Als ich 7 Jahre alt war, habe ich angefangen, Klavier, Französisch und Spanisch zu lernen. Meine Eltern wollten mich und meine jüngere Schwester ständig mit irgendetwas beschäftigen, damit uns keine dummen Ideen in den Sinn kommen.
Die große Entdeckung war die öffentliche Bibliothek in der Nachbarschaft. Wir fingen an, ständig zu lesen, auch nachts, mit Taschenlampen unter der Bettdecke. Ein Buch pro Tag. Ich begann einfach mit Autoren, deren Namen auf die Buchstabe A anfingen, niemand riet mir, was ich lesen sollte. Ich weiß nicht, wie viel von dem, was ich gelesen habe, ich tatsächlich verstanden habe, aber ich habe vor allem Bücher gelesen, die „Sünde“ oder „Liebe“ im Titel hatten. Aus diesem Grund habe ich mit neun Jahren Żeromskis „Die Geschichte einer Sünde“ gelesen. Als ich Borowczyks Film Jahre später sah, fühlte ich mich an meine Kindheit erinnert, der Regisseur verstand mehr oder weniger so viel wie ich damals.
Ich verliebte mich zum ersten Mal in den Ferien, organisiert von der Mechanischen Fabrik Ursus, und als ich zurückkam, nachdem ich von meinem Geliebten getrennt wurde, dachte ich, ich würde sterben. Ich lag drei Tage lang im Bett und weigerte mich zu essen oder zu trinken.
Um meine Freunde zu beeindrucken und den Schmerz zu vertreiben, gab ich nach drei Tagen vor, Sologesang zu lernen und sang ihnen Sopranopernarien in fremden Sprachen vor. Und dann, aus dem gleichen Grund – dem Wunsch zu beeindrucken und meine Einzigartigkeit zu beweisen – habe ich mir das Bein um den Hals gelegt. Ein Krankenwagen musste gerufen werden. (Wenn ich es mir recht überlege, ein Krankenwagen? Für ein Bein um den Hals? Was war dann der Grund dafür? Vielleicht eine Entspannungsspritze?) Eine Freundin hat mich überbietet in dem sie behauptete, dass ihre Mutter eine Prostituierte sei und dass sie auch eine Hure sein wolle. Ich habe jegliche Resonanz verloren. Ich wusste, dass ich darüber nicht hinwegkommen würde.

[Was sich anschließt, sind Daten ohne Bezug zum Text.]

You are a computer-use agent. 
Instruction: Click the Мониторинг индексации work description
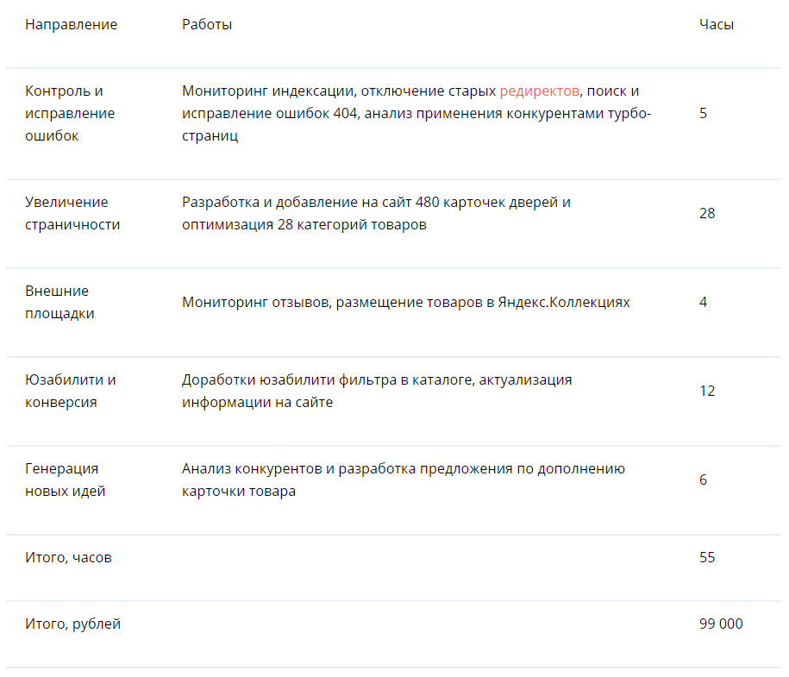pyautogui.click(x=416, y=113)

Neben der Grundschule fing ich an, Musikschule zu besuchen bzw. mit dem Zug zu fahren. Ich erinnere mich an erfrorene Hände und Knien in einem Mini, weil ich auf die sozialistische Eisenbahn wartete, an Chorunterricht, Klavierstunden und den Alptraum des musikalischen Diktats. Auch die Überraschung, von den viel älteren – zum Teil recht erwachsenen – Schülern der Schule angesprochen zu werden. Ich hielt sie für pervers, und ich hatte Recht, wie sich später herausstellte. Drei Jahre Musikschule war ich auf der Flucht vor einem rothaarigen Pädophilen, aber ich habe es immer geschafft, ihn in die Irre zu führen. Er hat mit mir im Schulchor gesungen und war ein Tenor. Ich habe meine Sorgen niemandem anvertraut, ich dachte, das sei normal, das müsse so sein. Zum Glück hatte der Pädophile Angst vor unserem Hund.

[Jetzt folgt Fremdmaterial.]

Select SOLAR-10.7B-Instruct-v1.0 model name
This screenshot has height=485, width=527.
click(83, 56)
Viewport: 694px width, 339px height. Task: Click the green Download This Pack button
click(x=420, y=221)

Ich bewarb mich auf eine Zeitungsannonce, gewann einen Wettbewerb und begann auch, das Ballettstudio der Warschauer Operette zu besuchen. Zwei Jahre unglaublicher Turn- und Bewegungskunststücke und eine Geschichte des Tanzes als Krönung. Glücklicherweise stellte sich heraus, dass ich einen schweren Wirbelsäulendefekt hatte, der mich vor dem Ruhestand als arme Tänzerin im Alter von 35 Jahren bewahrte.
Gleichzeitig schaffte ich – unerwartet – am Warschauer Gymnasium der Schönen Künste im Łazienki-Park eingeschult zu werden, der damals wohl elitärsten Schule mit dem Status einer Experimentalschule, und dort verstand ich Freiheit, Avantgarde, Originalität, Persönlichkeit, Übertreibung und auch Kunst, alles in einem bestimmten, eher engen Sinn. Oh, und vor allem habe ich auch verstanden, dass Kunst nicht verstanden werden muss, dass Kunst einfach Kunst ist und nicht etwas, das zu verstehen sei. Und dass Kunst keine Albernheit ist – wie mein Vater glaubte. Ich war sehr jung.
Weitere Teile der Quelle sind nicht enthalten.